= EXERCISE GOAL =
In the Advent prayers below, what date heads the prayer addressed to the "God of Power"?

Thursday in 2 Advent, December 9, 2021

O God of authenticity, give us humility to receive the rebukes for our hypocrisy, and refrain from replacing right behaviors with religious piety, and help us to "know ourselves," by continual deferral to the Messiah, the one who is unsurpassable but who shares the direction of surpassability with us so that we can repent.  Amen.

Wednesday in 2 Advent, December 8, 2021

God of Power, is there any hope for "Christian" empires consisting of people who have forgotten our origins as oppressed peoples following the Christic martial arts of the beatitudes?  We pray for the perfection of power in being transformed for the care of everyone in society, especially the vulnerable and the weak, and help our democratic leaders to know care as the only way that power can be perfected.  Amen.

Tuesday in 2 Advent, December 7, 2021

O God, who could be named the superlative of all virtues, we seek to know joy as a sustainer and compensating fullness in the midst of life where the sadness of loss and the results of oppressions, tyranny, and lying are so rampant.  Let us not reduce joy to happiness for getting what we want but know it as a flow from a deep well as affirmation for original goodness of life itself.  Amen.

= GIVEN MATERIAL =
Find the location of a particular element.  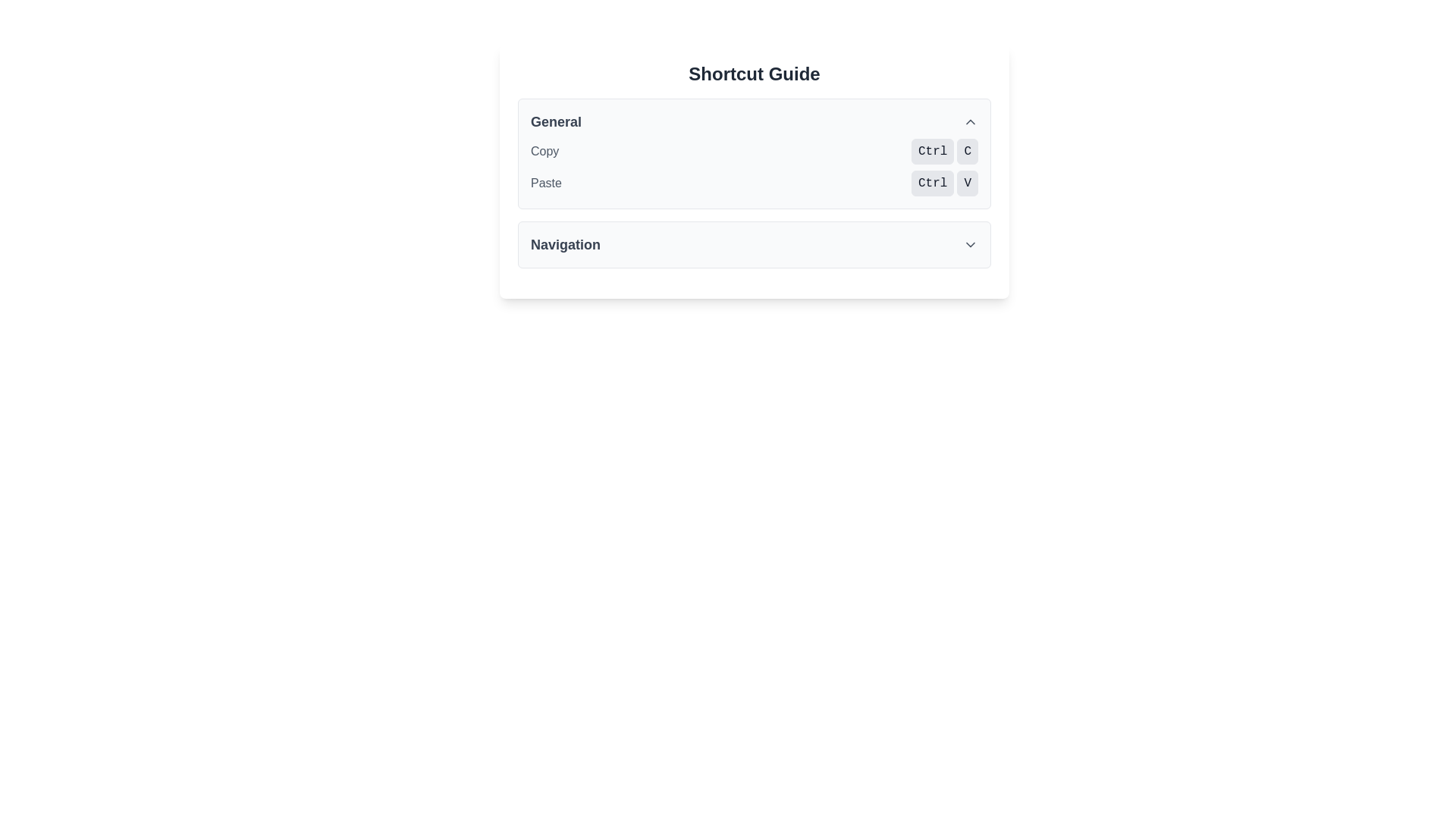

the 'Ctrl+C' text display in the 'Shortcut Guide' panel under the 'General' section, which is located directly to the right of the 'Copy' label is located at coordinates (944, 152).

= THE ANSWER =
Wednesday in 2 Advent, December 8, 2021.